[[ GIVEN DATA, beginning ]]

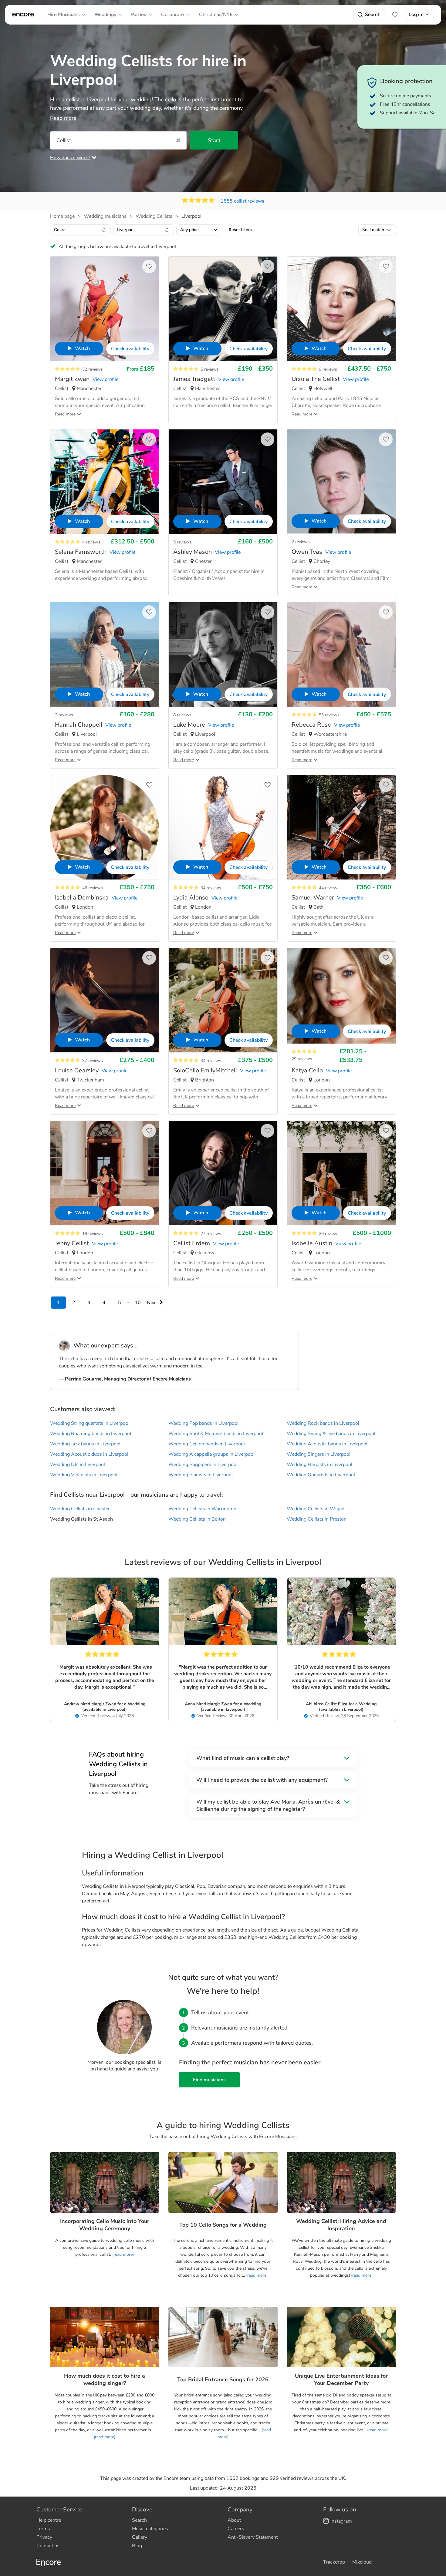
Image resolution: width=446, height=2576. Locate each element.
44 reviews (329, 888)
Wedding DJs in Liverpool (77, 1464)
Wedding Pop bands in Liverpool (203, 1423)
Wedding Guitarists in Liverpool (321, 1474)
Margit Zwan (103, 1704)
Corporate (172, 14)
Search (372, 14)
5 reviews (210, 369)
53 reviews (329, 715)
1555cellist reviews (242, 201)
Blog (137, 2545)
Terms (43, 2528)
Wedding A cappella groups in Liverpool (211, 1454)
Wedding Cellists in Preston (316, 1519)
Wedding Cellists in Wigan (315, 1508)
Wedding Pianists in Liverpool (200, 1474)
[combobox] (80, 229)
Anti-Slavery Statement (253, 2537)
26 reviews (329, 1233)
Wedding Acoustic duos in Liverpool (89, 1454)
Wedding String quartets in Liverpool (90, 1423)
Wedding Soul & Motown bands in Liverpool (215, 1433)
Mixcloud (362, 2562)
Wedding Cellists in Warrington (202, 1508)
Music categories (150, 2528)
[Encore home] (23, 14)
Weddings (105, 14)
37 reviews (92, 1061)
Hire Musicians (63, 14)
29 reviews (302, 1059)
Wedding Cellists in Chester (80, 1508)
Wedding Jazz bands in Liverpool (85, 1444)
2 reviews (301, 542)
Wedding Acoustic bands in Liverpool (327, 1444)
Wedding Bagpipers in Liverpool (203, 1464)
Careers (236, 2528)
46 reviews (92, 888)
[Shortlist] (394, 14)
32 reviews (92, 369)
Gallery (139, 2537)
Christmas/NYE (215, 14)
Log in (415, 14)
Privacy (44, 2537)
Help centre (48, 2520)
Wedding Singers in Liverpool (318, 1454)
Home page (62, 216)
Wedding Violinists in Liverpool (83, 1474)
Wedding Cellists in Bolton (197, 1519)
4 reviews (91, 542)
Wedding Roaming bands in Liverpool (90, 1433)
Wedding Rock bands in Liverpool (323, 1423)
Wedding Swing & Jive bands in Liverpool (331, 1433)
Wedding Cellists (154, 216)
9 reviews (328, 369)
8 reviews (182, 715)
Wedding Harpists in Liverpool (319, 1464)
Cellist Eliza (336, 1704)
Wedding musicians (105, 216)
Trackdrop (334, 2562)
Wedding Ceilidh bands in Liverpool (206, 1444)
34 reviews (211, 888)
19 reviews (92, 1233)
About (234, 2520)
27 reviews (211, 1233)
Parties (138, 14)
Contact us (47, 2545)
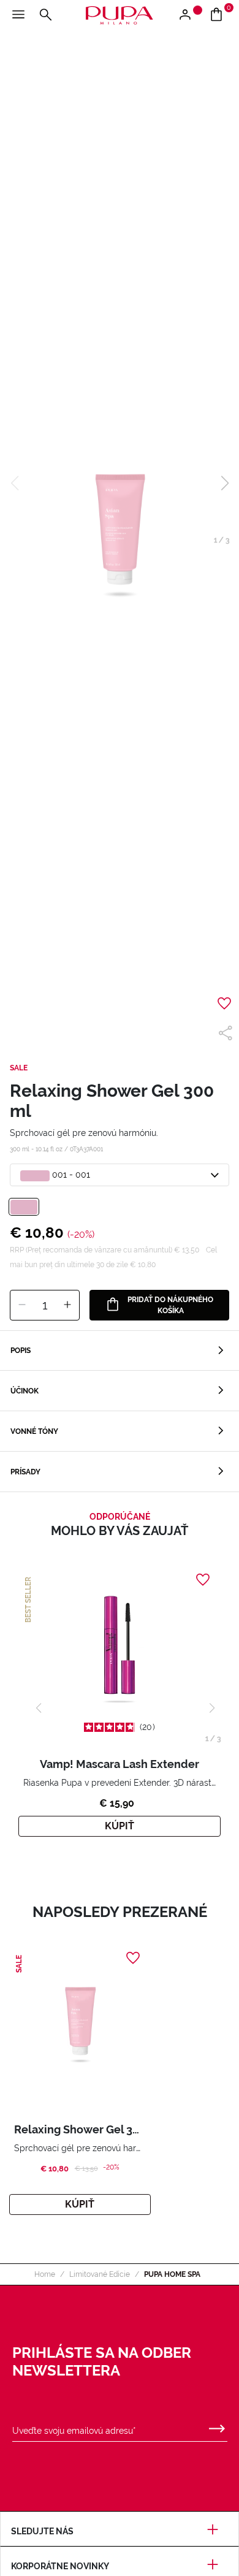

[[ GIVEN DATA, end ]]

## GOAL OF THE EXERCISE
The line containing "Wedding Cellists in Wigan (315, 1508)" marks the end: transcribe every line from the start of the listing up to and including it, minus the pictures.

## TASK ANSWER
Image resolution: width=446, height=2576. Locate each element.
44 reviews (329, 888)
Wedding DJs in Liverpool (77, 1464)
Wedding Pop bands in Liverpool (203, 1423)
Wedding Guitarists in Liverpool (321, 1474)
Margit Zwan (103, 1704)
Corporate (172, 14)
Search (372, 14)
5 reviews (210, 369)
53 reviews (329, 715)
1555cellist reviews (242, 201)
Blog (137, 2545)
Terms (43, 2528)
Wedding A cappella groups in Liverpool (211, 1454)
Wedding Cellists in Preston (316, 1519)
Wedding Cellists in Wigan (315, 1508)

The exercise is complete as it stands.